Plenty of hype and glory has been thrown around in relation to self-driving cars and their many benefits to society as a whole as well as to individuals. They are going to create many opportunities that will certainly benefit many people. But on the flip side, they could also cause massive damage if they end up in the wrong hands. In particular, hackers could tamper with the onboard electronics and make them break away from their original programming.
According to Patrick Lin, director of the Ethics + Emerging Sciences Group at the California Polytechnic University, typical crimes committed by unscrupulous individuals with the use of cars may evolve thank to the advent of self-driving mechanisms. In a statement to the Miami Herald, he says: "Self-driving cars may enable new crimes that we can't even imagine today." There could, in fact, be entirely new ways to cause mayhem as soon as self-driving cars hit the mainstream, so it's important that something gets done about it as early as now.
According to Dr. Mary Cummings, an ex-Navy fighter pilot who now serves as the lead of the Humans and Autonomy Laboratory at the Duke University Pratt School of Engineering, the thought that self-driving vehicles could fall into the hands of hackers is a particularly scary one. "Most people don't understand how easy it is to hack into a driverless car, and then basically steer it off course," she said. "There's no way I'd put my kid in a driverless car right now."
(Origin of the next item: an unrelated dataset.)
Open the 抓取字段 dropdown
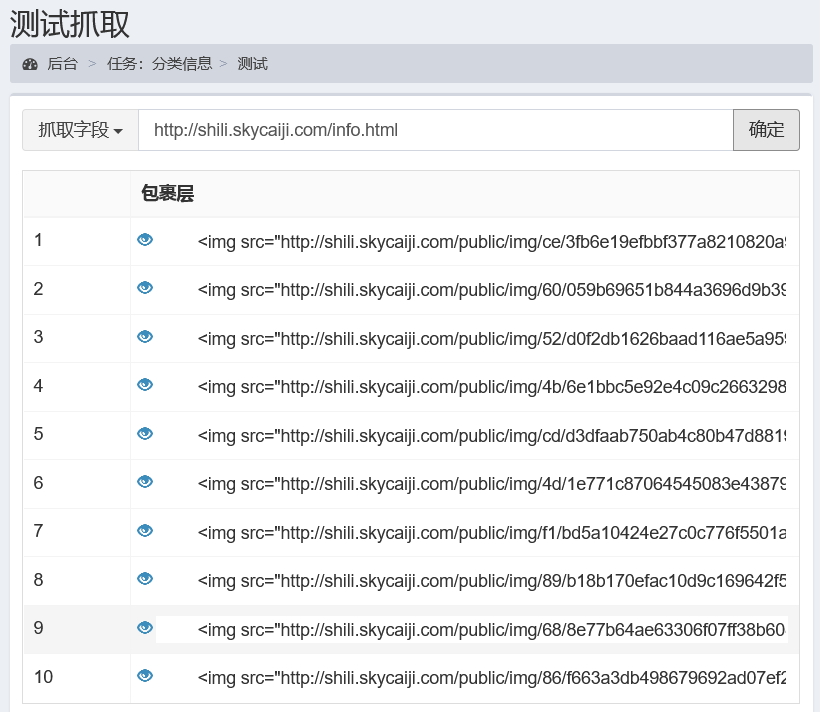 (x=79, y=130)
In her view, hackers pose an even greater threat to the future of self-driving cars than actual criminals or even terrorists. And she's not alone: A 2014 unclassified report from the Federal Bureau of Investigation (FBI) that was obtained by the U.K.'s The Guardian showed that self-driving cars could prove to be "game changing" for many criminals, terrorists, and hackers. It is said that they could turn the vehicles into "more potentially lethal weapons than they are today."
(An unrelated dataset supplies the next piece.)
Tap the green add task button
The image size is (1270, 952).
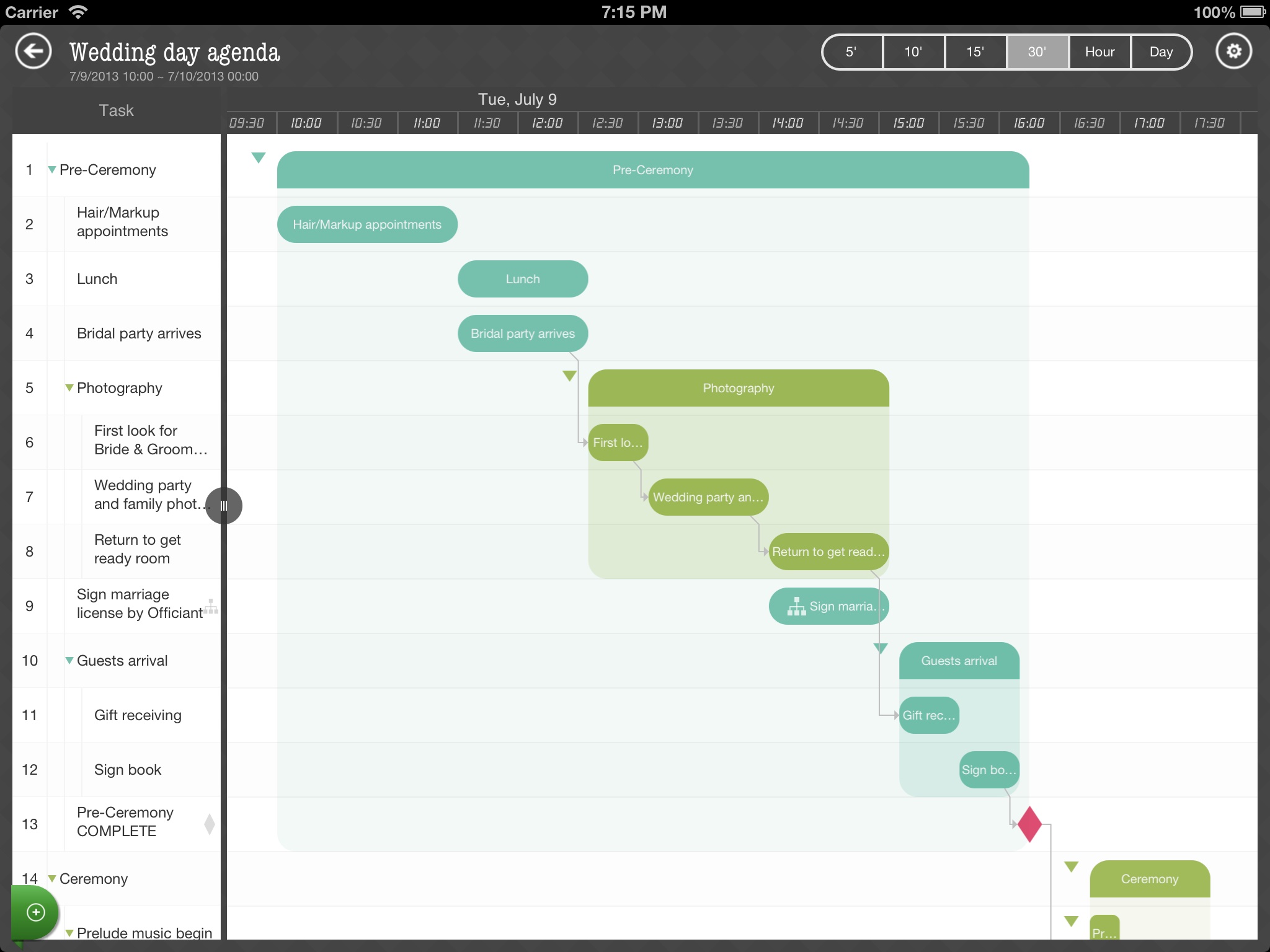pyautogui.click(x=35, y=912)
Lin says that the FBI is already worried about robo-getaway drivers, which frees up a suspect to shoot back. "Criminals might be able to make a better escape, if a road full of self-driving cars will always move out of the way when you threaten a collision," he also added. If you think the prospect of a car bomb that's driven by a human terrorist is scary, then the idea of the car being an autonomous one, which is able to run on its own without the need for a human driver, is the stuff of nightmares.
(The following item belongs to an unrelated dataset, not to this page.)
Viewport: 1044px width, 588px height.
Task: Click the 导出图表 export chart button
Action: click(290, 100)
There are ways to prevent these future problems, such as installing tamper-proof electronics in the vehicles themselves. But as most of those methods are rooted in hardware, they could be circumvented with just a little time and plenty of brute force from attackers. In any case, the market, as well as the public, will have plenty of time to prepare for this unwelcome future. But it will be difficult to tell whether or not the measures will be effective until the first attempted attacks finally happen.